The open house at Prairie Creek Lodge, 7204 SE County Road 234, will give Gainesville residents an up-close look at more than two dozen vintage trailers and a chance to learn about the history of tourism.

“This is a unique way to see how people have traveled around Florida for a long time,” said Tom Kay, executive director of the Alachua Conservation Trust, an organization dedicated to conserving land in North Central Florida for wildlife and public recreation opportunities.

“People are coming in from all over the country,” Kay said, adding that the event will feature local artists, too. “It's also a great opportunity to learn about Prairie Creek.”

Tin Can Tourists club director Forrest Bone said Gainesville residents should be especially excited because “there is a lot of history between the Tin Can Tourists and the city of Gainesville.”

Tin Can Tourist Camps proliferated around Florida soon after World War I. Automobiles were moving rapidly off the assembly lines, affordable to many, and the tin can camps provided visitors “safe and clean camping areas, wholesome entertainment, and high moral values.” At first, people would rig their cars up with folding side tents or convert trucks with sleeping arrangements in the truckbed.

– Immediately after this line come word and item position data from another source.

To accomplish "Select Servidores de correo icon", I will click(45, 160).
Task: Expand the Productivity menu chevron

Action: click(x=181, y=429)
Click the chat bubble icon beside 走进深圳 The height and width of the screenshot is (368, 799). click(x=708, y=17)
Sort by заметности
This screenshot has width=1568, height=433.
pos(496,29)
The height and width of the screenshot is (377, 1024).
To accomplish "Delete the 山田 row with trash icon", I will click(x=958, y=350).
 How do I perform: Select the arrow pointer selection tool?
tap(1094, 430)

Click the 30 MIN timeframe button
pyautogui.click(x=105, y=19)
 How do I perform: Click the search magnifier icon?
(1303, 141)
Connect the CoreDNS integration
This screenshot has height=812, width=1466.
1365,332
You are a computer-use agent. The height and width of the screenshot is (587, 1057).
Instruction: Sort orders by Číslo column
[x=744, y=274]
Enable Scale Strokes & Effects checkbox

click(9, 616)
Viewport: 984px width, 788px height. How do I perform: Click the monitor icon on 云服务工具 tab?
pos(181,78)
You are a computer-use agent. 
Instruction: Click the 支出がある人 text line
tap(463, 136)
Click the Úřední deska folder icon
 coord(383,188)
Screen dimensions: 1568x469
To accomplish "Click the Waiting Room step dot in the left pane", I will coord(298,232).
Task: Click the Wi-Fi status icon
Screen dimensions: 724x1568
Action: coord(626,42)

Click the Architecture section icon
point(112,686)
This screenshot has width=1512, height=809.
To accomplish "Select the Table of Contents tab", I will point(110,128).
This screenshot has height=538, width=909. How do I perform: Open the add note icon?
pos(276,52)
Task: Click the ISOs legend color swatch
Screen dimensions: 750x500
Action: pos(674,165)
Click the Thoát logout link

Soon small travel trailers became a common site at the Tin Can camps.

In Gainesville in the 1920s, a tourist camp was located on what used to be the site of Alachua General Hospital and today is the site of Innovation Square. Another camp was located southeast of the Maddox Foundry in Archer.

Gainesville's mayor at the time, William Reuben Thomas, promoted tin can tourism, hoping to lure new citizens to the area.

These days, the Tin Can Tourists club holds rallies across the country, mainly in northern states during the warmer months and in the South in the winter.

Bone said the oldest trailer in attendance Saturday at Prairie Creek Lodge will be a 1948 Spartan Manor and the newest model will be a 1973 Argosy. Other trailers include a 1965 Arrow Little Chief and four different models of Airstream trailers manufactured from 1955 to 1964.

The open house is part of a three-day Tin Can Tourists rally. Founded in 1919 outside Tampa and renewed in 1998, the 3,000-member international club is the oldest camping club in the world.

The Tin Can Tourists host about four events each month, mostly in the United States and Canada, with about five winter events in different cities around Florida.

“We promote the preservation of history through the history of tourism,” said Tim Heintz, the club's southeast regional representative.

Bone said people who attend the open houses feel connected to the history of vintage trailers, and these events often bring out memories of traveling in tin trailers with grandparents.

“There's a great interest in vintage trailers,” he said. “We really work hard to educate.”